** BEGIN RECORD EXCERPTS **

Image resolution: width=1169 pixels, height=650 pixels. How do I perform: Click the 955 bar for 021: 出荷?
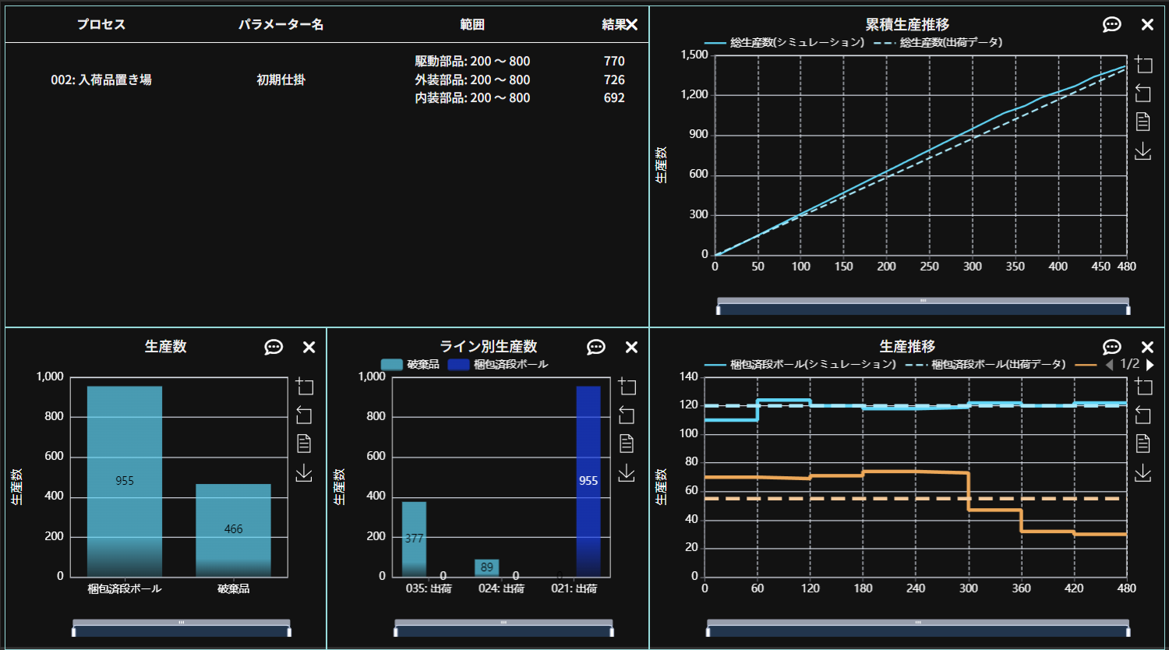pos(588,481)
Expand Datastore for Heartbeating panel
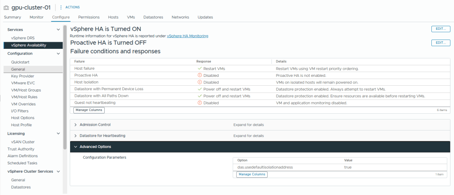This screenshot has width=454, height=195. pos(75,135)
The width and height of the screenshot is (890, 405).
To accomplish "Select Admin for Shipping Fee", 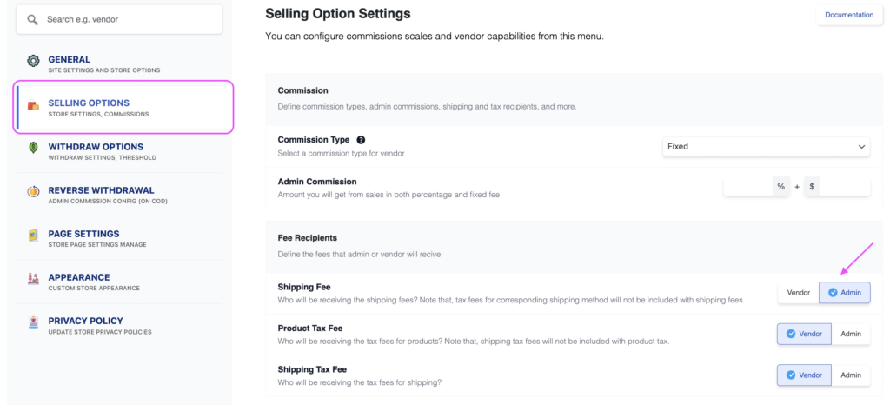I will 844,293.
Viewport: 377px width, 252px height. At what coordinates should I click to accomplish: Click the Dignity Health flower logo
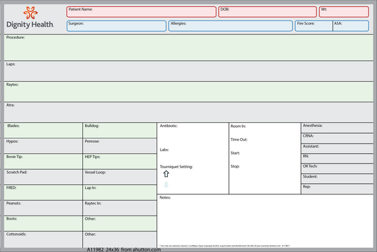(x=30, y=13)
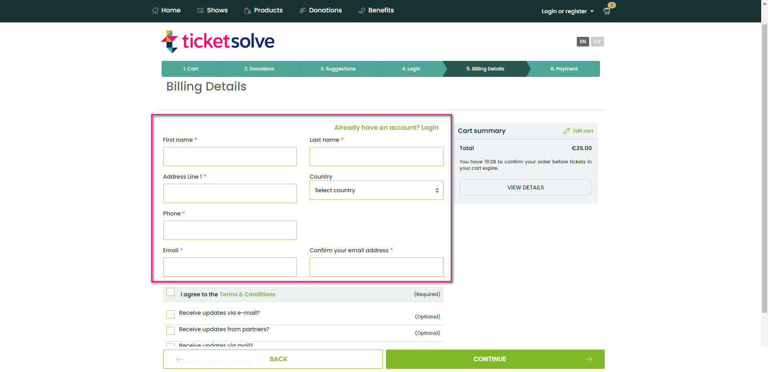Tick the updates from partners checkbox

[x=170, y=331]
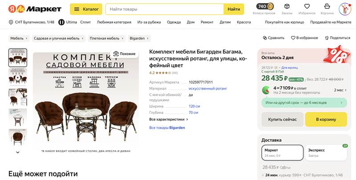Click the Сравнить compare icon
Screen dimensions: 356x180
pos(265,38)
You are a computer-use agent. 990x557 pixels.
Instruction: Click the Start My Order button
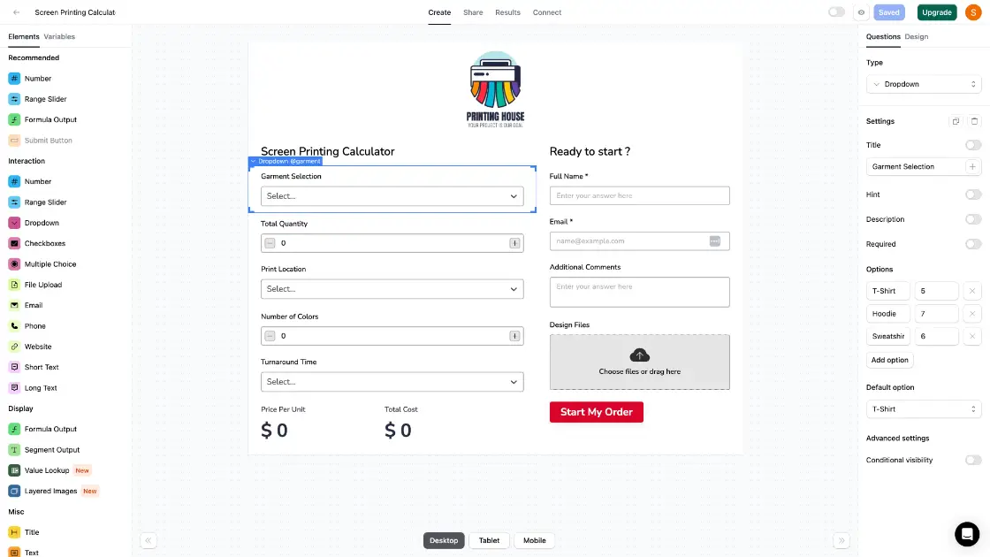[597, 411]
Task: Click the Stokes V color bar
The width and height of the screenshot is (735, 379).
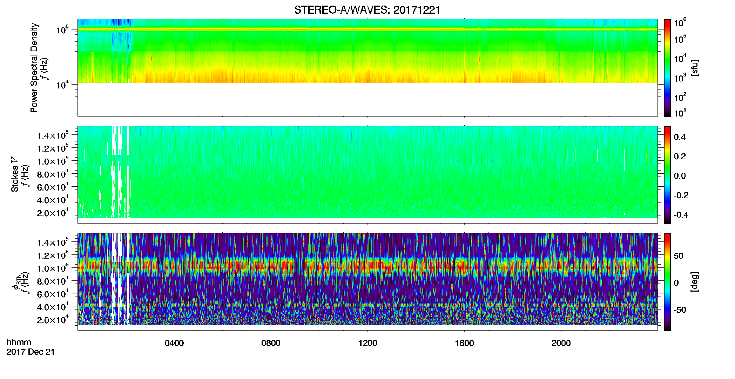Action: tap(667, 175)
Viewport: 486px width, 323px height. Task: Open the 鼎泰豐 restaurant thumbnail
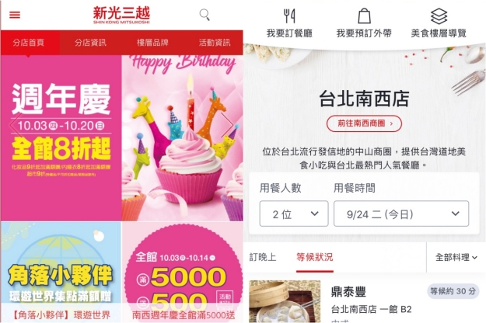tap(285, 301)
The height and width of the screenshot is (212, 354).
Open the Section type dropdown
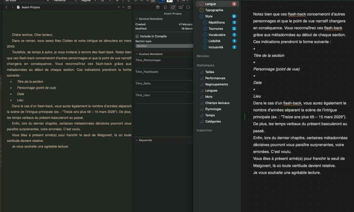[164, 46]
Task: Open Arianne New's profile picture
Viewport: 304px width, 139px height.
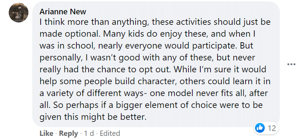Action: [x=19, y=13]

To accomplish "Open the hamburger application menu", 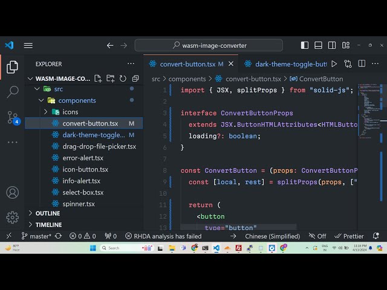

** END RECORD EXCERPTS **
** BEGIN RECORD EXCERPTS **

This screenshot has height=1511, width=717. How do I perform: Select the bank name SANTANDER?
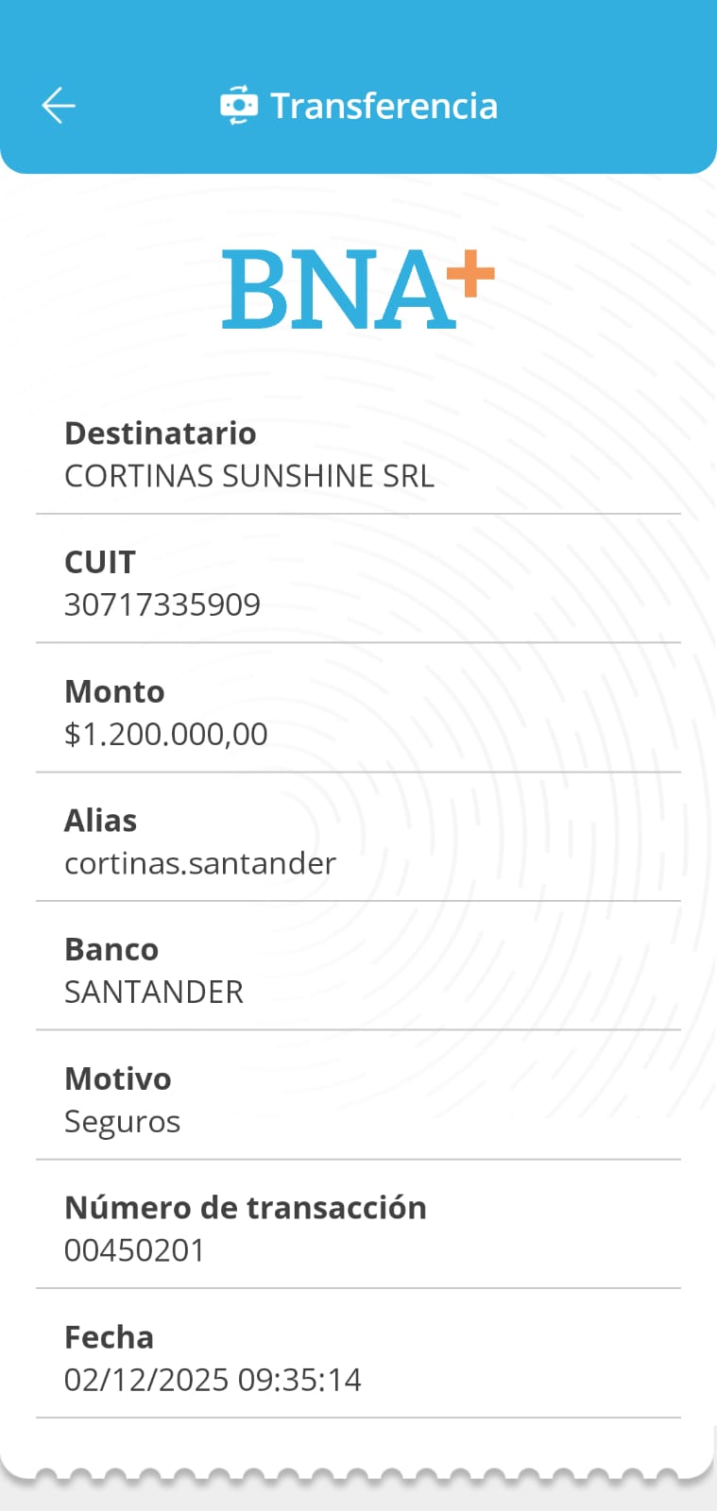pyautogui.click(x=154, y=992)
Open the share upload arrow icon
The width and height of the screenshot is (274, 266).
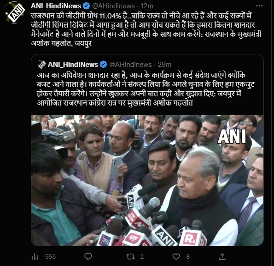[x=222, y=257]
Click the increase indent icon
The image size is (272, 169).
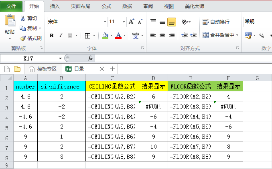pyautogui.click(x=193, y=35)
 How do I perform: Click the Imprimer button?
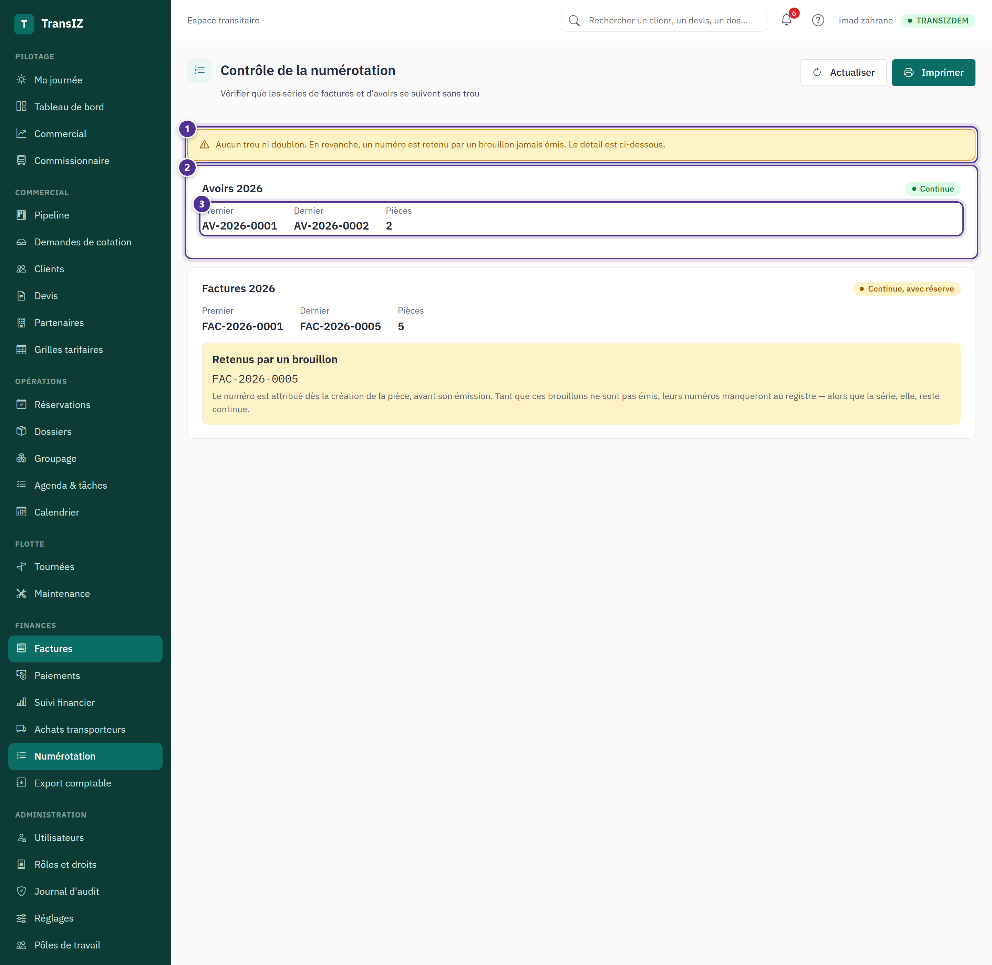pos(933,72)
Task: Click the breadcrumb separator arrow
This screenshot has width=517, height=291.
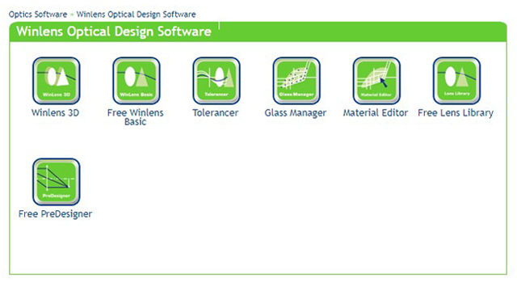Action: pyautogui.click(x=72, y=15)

** END RECORD EXCERPTS **

- [THE PROBLEM] Can you transcribe the records above, starting at the line that contains "Click the increase indent icon" and ending at the line that contains "Action: pyautogui.click(x=72, y=15)", with the pictures left out?

- [THE OUTPUT]
Click the increase indent icon
The image size is (272, 169).
pyautogui.click(x=193, y=35)
 How do I perform: Click the Imprimer button?
pos(933,72)
Task: Click the breadcrumb separator arrow
This screenshot has width=517, height=291.
Action: pyautogui.click(x=72, y=15)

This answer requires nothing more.